How to Plan for and Minimize the Self-Employment Tax

self-employed carpenter working in his shop
••• Oliver Rossi / Getty Images

The self-employment tax has an ominous and discouraging ring to it, and to some extent, that's fair. It's how an independent contractor pays her Social Security and Medicare taxes.

All workers have to pay Social Security and Medicare, but in the case of an employee, he and his employer would split the cost. They would each pay 7.65% of eligible wages. But an independent contractor is both the employer and the employee so a self-employed person must pay both halves—or 15.3% total. This is referred to as the self-employment tax.

How It Breaks Down

The 15.3% self-employment tax is composed of a 12.4% Social Security tax on the first $128,400 of net self-employment income for the year 2018 and a Medicare tax of 2.9% on all net self-employment income. (For more on the IRS’s self-employment tax rules, check some further reading on the self-employment tax.)

The IRS calculates the self-employment tax rate as a percentage of net earnings from self-employment: 12.4% for social security and 2.9% for Medicare taxes

The $128,400 ceiling is called the "Social Security wage base." It represents the maximum amount of income from wages and net self-employment income that's subject to the Social Security tax. This base increases a little each year to adjust for inflation.

Net Self-Employment Income Defined

Net self-employment income consists of income from self-employed business activities (Schedule C), farming (Schedule F), the self-employed earnings of a partner (Schedule E), and clergy and employees of churches and religious organizations. It's income after deducting business expenses, such as furniture, building repairs and purchased inventory.


You would next adjust your net self-employment by multiplying it by 92.35% or subtracting out the 7.65% as a business expense. The adjusted 92.35% takes into account the part of the Social Security and Medicare taxes as a deductible business expense for employers.

Self-employed taxpayers are permitted to deduct the employer’s portion of Social Security and Medicare taxes—7.65%—on their own tax returns.

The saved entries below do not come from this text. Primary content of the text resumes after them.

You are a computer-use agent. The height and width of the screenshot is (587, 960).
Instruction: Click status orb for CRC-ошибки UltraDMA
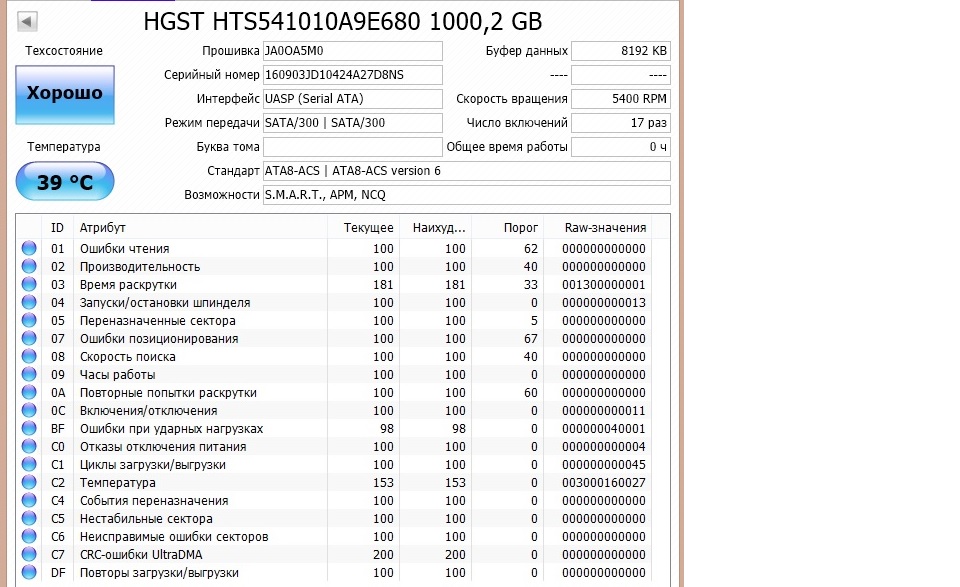point(28,555)
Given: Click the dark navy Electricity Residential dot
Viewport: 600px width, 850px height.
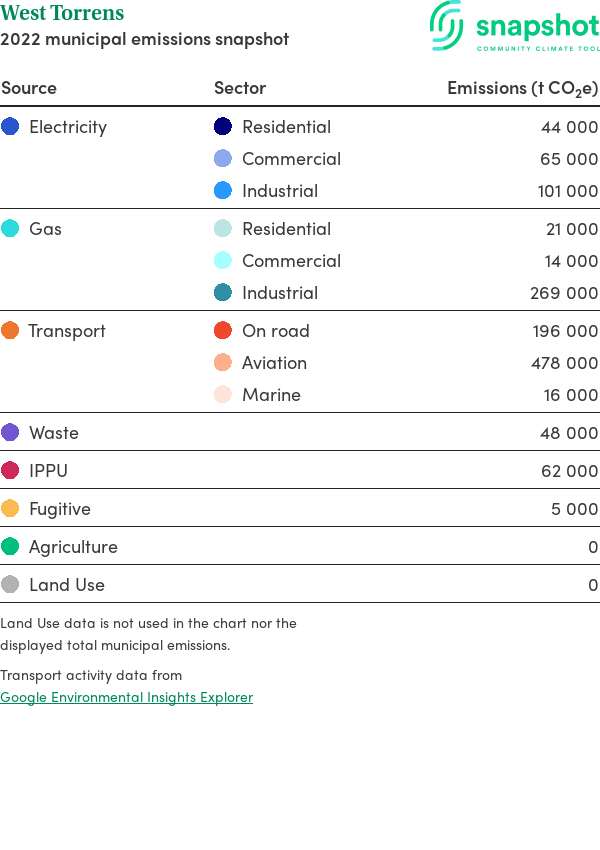Looking at the screenshot, I should pyautogui.click(x=223, y=126).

When you subtract this 7.65% from 100%, it comes out to 92.35%. This reduction in the base amount of income that's subject to the self-employment tax along with the above-the-line deduction available to self-employed taxpayers for the employer portion of the tax helps equalize the tax treatment between self-employed persons and employees.

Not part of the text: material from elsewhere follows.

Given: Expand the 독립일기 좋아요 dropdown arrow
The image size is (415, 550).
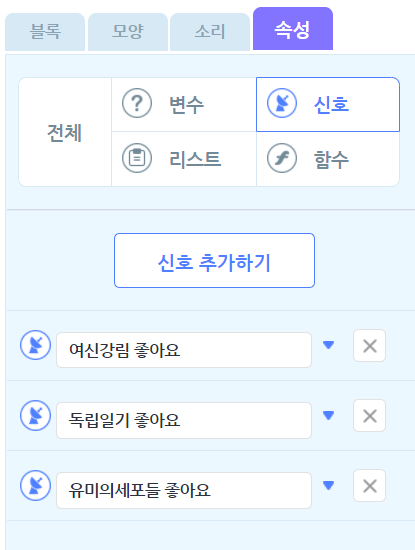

Increase Your Business Expenses

The only surefire way to reduce your self-employment tax is to increase your business-related expenses. This will reduce your net income and correspondingly reduce your self-employment tax. Regular deductions such as the standard deduction or itemized deductions won't reduce your self-employment tax.

Above-the-line deductions for health insurance, SEP-IRA contributions, or solo 401(k) contributions will not reduce your self-employment tax, either. These deductions only reduce the federal income tax.

You might want to consider one tactic when you're preparing your tax return—the impact of taking the Section 179 deduction or bonus depreciation for fixed assets. This will impact both your income tax and the self-employment tax, so you might want to speak with a tax professional to find out if you qualify.

Increase Tax During Years with Losses

It sometimes happens that a taxpayer actually wants to increase his self-employment tax in order to maintain eligibility for Social Security retirement or disability benefits.

In general, people need at least 40 Social Security credits over their lifetimes to be eligible for retirement benefits and at least five years of credits out of 10 to be eligible for disability benefits.

Self-employed people who are facing a year in which they have lost money—their expenses were greater than their incomes—or a year in which their incomes are significantly lower can use a special method to increase their self-employment tax. This is called the "Optional Method" and the rules are spelled out in the ​Instructions for Schedule SE.

Self-employed persons who are not farmers or fisherman are limited to using this optional method only five times in their lifetimes.

Consider Forming an S-Corporation

This might seem a little extreme, but it should save you some tax dollars if you do it right. The self-employment tax applies specifically to earned income. If your clients or customers pay your S-corp, not you directly, that's not earned income to you—yet.

But you need to pay your personal bills, right? You need earned income. So divvy up those payments and pay yourself a percentage of them as a salary and the balance as dividends. The "salary" portion is earned income and is therefore subject to self-employment tax. But dividends aren't subject to self-employment tax, so you've reduced your net self-employment income by whatever percentage you took as dividends.

This can be admittedly tricky so you might want to enlist the help of a tax professional to get it right. Also, make sure you stay current with each year’s self-employment tax rates and income subject to these rates as they often change annually.